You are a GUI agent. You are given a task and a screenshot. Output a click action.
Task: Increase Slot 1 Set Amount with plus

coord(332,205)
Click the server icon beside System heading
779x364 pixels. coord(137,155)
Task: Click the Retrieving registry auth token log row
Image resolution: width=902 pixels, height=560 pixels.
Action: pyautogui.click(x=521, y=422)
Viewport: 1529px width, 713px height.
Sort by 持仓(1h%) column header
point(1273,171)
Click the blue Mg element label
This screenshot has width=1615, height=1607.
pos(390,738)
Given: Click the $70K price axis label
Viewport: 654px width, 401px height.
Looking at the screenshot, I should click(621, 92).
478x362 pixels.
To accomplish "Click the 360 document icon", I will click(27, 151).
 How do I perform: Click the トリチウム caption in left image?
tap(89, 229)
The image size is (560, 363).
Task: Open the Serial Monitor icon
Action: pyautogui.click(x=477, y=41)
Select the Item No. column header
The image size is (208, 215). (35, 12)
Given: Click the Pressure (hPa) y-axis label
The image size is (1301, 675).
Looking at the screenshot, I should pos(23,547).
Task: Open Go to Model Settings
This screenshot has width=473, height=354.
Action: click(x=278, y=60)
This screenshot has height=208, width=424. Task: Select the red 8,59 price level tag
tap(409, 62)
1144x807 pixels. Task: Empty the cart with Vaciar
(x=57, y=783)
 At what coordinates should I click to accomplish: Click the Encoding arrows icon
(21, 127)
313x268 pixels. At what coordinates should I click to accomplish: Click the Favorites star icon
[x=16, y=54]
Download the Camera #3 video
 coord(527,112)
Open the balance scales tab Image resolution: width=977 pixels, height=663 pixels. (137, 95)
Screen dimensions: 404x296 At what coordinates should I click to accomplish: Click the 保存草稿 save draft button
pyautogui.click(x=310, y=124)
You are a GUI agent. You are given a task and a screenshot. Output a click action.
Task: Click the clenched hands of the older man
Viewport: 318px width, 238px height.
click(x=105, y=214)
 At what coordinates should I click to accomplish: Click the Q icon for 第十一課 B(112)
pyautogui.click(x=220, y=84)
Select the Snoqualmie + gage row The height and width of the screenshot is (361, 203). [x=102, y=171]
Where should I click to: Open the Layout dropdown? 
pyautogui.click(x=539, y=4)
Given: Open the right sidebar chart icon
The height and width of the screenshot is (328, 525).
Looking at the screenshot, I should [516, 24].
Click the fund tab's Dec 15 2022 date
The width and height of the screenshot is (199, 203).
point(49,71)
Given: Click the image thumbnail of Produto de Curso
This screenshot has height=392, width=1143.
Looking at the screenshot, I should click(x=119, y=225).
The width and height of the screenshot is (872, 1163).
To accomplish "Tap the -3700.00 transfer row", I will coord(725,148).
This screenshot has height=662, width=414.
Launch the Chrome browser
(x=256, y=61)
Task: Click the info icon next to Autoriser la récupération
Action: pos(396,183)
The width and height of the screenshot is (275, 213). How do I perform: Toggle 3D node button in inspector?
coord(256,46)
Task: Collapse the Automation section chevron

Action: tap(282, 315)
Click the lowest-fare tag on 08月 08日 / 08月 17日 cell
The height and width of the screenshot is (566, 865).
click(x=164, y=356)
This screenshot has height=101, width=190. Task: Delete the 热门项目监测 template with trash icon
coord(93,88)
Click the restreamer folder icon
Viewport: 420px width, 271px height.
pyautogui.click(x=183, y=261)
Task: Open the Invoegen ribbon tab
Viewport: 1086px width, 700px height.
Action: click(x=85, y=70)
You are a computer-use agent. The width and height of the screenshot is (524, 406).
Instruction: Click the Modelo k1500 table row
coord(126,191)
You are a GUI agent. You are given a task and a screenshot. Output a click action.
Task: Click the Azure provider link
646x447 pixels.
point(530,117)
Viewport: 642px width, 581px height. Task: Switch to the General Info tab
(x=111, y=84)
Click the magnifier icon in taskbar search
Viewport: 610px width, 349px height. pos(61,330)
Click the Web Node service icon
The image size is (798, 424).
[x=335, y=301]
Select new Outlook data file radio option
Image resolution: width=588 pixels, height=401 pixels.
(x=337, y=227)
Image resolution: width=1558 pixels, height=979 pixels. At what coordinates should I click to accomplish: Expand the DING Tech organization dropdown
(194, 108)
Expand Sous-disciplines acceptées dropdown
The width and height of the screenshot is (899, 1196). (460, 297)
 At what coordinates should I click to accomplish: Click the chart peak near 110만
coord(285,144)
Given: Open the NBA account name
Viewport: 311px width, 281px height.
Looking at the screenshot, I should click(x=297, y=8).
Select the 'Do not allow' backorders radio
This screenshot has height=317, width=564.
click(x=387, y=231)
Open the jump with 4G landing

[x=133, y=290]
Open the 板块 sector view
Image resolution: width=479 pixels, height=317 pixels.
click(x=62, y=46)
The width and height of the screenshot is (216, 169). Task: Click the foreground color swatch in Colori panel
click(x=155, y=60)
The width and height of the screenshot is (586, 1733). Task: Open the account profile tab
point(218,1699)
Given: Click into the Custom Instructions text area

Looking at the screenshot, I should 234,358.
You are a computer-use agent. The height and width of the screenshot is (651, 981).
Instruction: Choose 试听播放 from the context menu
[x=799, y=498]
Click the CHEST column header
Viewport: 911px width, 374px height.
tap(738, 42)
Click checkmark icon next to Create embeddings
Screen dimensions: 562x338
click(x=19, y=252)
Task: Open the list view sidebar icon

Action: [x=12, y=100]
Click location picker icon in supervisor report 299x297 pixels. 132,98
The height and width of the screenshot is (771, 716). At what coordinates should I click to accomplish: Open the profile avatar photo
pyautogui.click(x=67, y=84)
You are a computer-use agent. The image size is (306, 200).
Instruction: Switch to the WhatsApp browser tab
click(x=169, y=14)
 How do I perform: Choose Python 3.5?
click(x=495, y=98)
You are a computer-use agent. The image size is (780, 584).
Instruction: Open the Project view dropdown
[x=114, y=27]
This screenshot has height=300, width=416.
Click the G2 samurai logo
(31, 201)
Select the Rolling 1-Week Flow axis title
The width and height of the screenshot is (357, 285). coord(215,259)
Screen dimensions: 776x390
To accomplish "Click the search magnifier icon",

» THE PROBLEM:
Using the records above, find and show each line with the string "will".

» FINISHED TASK:
To accomplish "Click the 360 document icon", I will click(27, 151).
To accomplish "Tap the -3700.00 transfer row", I will coord(725,148).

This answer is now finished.